Once Select Specialty Hospital has achieved its goal of readying Yvette for her surgery, she'll be returned to Cleveland, where, eventually the transplant must take place. In addition to the cost of the procedure itself, the "Clinic" has informed John that Yvette will need to have a person with her "24/7" in the recovery area for at least eight weeks. "Rooms there are $65.00 a day," he reported gloomily, "and of course, there's gas and food."
John, better known as "Fonz" to his customers at Sixt Lumber in Little Valley, has worked at that location for over 35 years (dating back to when it was Salzler's Little Valley Materials. Yvonne teaches at Jellyroll Junction Preschool in South Dayton. When she was healthy, Yvette also worked as a teacher, at Pine Valley Central, and later in the Dunkirk school system.
The family has been figuring out how they'll fill that round-the-clock caretaker's role.
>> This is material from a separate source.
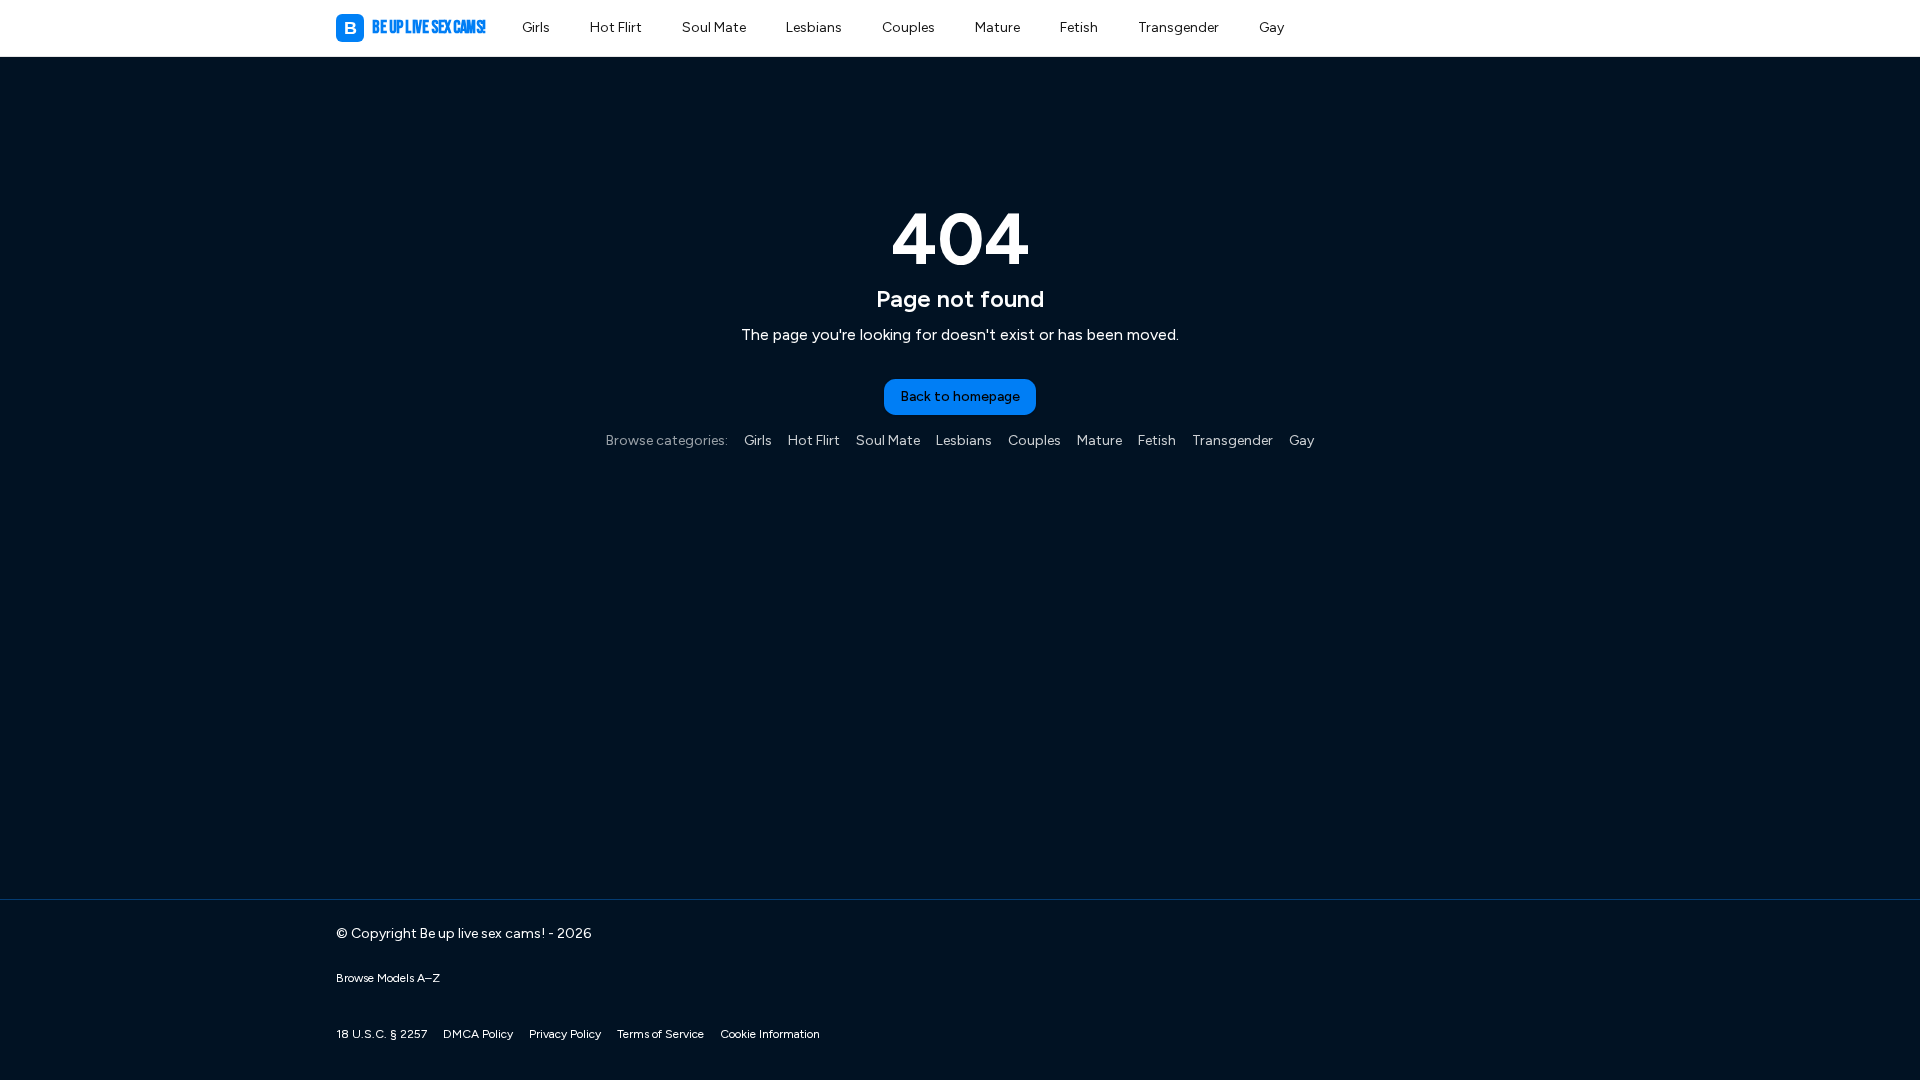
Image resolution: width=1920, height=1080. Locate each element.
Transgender (1178, 27)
Everyone works, and everyone needs to work, especially in the face of mounting medical bills. Right now, they're thinking two weeks for John, two for his wife and four for Yvonne.
To offset the mounting expenses, a series of benefits is being planned. Leading off, Yvette's Aunt Jane (Mrs. Phil Frentz) will head up a "Breath of Life" Benefit Spaghetti Dinner to be held at Roberts Memorial Free Methodist Church, Saturday from 4:30 until 7 p.m. Donations will be gratefully accepted.
The Little Valley United Methodist Church of Little Valley is also undertaking a donation-style benefit. This one will feature soup, salad and roast beef on weck, and is scheduled for Saturday, Apr. 10 from 4:30 p.m. to 7 p.m.
Just before press time, Andy Barr, one of the organizers of a group new to Cattaraugus, called to say that ABATE (American Bikers Aim to Educate) will also stage a benefit for Yvette. Jeannette Pierce, who has taken on the responsibility of planning the event, said their group just heard about the need, and intends to move forward as quickly as possible. "We want to do something big," she said, adding that as soon as a time and place are set, they'll start publicizing it.
At this point, John and Yvonne, who live in New Albion, are exhausted, physically and financially. No wonder this remarkable outpouring of love so overwhelms them. "This should show the hospital that Yvette has people who care about her," said John.
It can only be hoped that the public will support these efforts to help Yvette win the fight of her life. Those who love her have taken it as far as they're able.